Defendants’ third point on appeal resolves itself about the trial court’s determination that a mutual mistake existed between the parties and for that reason the noncompetition clause should be stricken. In order to prevail on the issue of reformation on the grounds of a mutual mistake, it is necessary to show that the mistake was mutual, that is, as to both parties. It must be made to appear from the evidence that both have done what neither intended and that there was a prior or preceding agreement between the parties. Allan v. Allan, supra, 364 S.W.2d 578, 581[1] (Mo.1963); Leimkuehler v. Shoemaker, 329 S.W.2d 726, 730[2] (Mo.1959).

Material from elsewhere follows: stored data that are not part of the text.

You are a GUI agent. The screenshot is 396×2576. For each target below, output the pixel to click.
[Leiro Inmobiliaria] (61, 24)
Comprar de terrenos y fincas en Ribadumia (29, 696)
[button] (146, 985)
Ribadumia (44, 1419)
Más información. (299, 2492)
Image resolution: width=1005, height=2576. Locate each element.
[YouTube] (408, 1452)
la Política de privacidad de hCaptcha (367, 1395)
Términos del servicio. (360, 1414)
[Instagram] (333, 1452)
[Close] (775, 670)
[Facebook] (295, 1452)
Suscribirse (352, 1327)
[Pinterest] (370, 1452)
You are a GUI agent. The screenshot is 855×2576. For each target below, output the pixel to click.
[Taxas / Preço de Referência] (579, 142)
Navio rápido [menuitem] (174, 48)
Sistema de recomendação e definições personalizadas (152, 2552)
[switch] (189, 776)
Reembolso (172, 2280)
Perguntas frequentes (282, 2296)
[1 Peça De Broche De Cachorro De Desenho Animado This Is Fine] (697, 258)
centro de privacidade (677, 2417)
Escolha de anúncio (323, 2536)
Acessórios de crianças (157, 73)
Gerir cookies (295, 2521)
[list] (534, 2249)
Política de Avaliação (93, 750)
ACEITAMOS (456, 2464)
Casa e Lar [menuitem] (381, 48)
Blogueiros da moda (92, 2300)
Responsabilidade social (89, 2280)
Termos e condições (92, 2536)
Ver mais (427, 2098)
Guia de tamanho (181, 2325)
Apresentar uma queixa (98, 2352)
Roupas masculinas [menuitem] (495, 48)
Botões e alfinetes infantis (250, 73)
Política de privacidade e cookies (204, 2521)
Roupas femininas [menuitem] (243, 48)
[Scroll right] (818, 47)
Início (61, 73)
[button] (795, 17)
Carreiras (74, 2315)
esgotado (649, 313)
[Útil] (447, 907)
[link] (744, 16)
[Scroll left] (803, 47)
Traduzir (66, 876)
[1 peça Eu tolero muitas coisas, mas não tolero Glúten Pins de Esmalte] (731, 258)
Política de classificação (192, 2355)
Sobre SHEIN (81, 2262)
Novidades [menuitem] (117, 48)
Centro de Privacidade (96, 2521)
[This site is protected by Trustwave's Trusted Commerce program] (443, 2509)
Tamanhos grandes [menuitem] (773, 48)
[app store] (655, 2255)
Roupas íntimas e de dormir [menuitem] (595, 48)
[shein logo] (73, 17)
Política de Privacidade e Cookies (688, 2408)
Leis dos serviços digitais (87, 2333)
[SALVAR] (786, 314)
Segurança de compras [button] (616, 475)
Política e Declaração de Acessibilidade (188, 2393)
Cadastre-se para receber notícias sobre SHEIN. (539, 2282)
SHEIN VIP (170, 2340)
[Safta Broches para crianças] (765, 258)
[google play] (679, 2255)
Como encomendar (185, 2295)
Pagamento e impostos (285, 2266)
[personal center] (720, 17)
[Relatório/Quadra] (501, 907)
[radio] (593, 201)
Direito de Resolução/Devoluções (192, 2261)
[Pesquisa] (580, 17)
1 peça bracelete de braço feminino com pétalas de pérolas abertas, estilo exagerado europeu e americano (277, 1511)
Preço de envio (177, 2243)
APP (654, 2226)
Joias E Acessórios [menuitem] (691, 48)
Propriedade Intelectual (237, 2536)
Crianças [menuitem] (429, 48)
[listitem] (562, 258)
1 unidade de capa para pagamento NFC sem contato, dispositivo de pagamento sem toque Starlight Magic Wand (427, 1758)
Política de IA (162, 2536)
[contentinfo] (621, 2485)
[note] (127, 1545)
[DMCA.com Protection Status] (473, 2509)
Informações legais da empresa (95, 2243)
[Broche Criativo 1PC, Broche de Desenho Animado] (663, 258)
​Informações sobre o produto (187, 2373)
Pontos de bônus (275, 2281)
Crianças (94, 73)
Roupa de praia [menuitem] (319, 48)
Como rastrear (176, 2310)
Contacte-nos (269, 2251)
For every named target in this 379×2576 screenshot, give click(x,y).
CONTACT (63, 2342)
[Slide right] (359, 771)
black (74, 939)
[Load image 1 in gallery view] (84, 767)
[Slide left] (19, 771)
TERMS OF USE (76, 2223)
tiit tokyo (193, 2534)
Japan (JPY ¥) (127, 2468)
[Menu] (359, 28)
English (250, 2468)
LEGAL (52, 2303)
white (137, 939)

There is no indication that the parties here agreed to eliminate the noncom-petition clause from the consulting agreement. Plaintiff did not suggest at any time that the contract be re-written to delete the provision although a full week passed between the discussion on March 17 and the actual signing on March 24,1975. Plaintiff testified that he understood that the consulting agreement contained the noncom-petition clause when he signed it. The agreement contained clauses other than those struck by the court indicating an intention not to allow plaintiff to compete with the company. One of the paragraphs indicated that the company desired to retain the services of plaintiff and to prevent him from being availed of by its competitors and that illness, disability or incapacity would not constitute a failure of plaintiff to perform his obligations under the terms of the contract. Another clause stated that plaintiff was not expected to give his full time and efforts to the company as a consultant and that he was free to engage in any business activity of his choosing subject to the provisions of the noncompetition clause. The crux of plaintiff’s position is *207that an oral agreement not to enforce must prevail over the written terms of the non-competition clause. The law is clearly to the contrary. Enforcement of the provisions of a contract cannot be defeated by a mere showing that the other party gave assurances that the same would not be binding or enforced. St. Joseph Lead Company v. Fuhrmeister, 353 Mo. 232, 182 S.W.2d 273,279[12] (1944); Motor Transportation Springfield v. Orval Davis Tire Co., Inc., supra, 585 S.W.2d 195, 200 (Mo.App.1979).

For the reasons hereinabove set forth, the judgment below is reversed.

STEWART, P. J., and SNYDER, J., concur.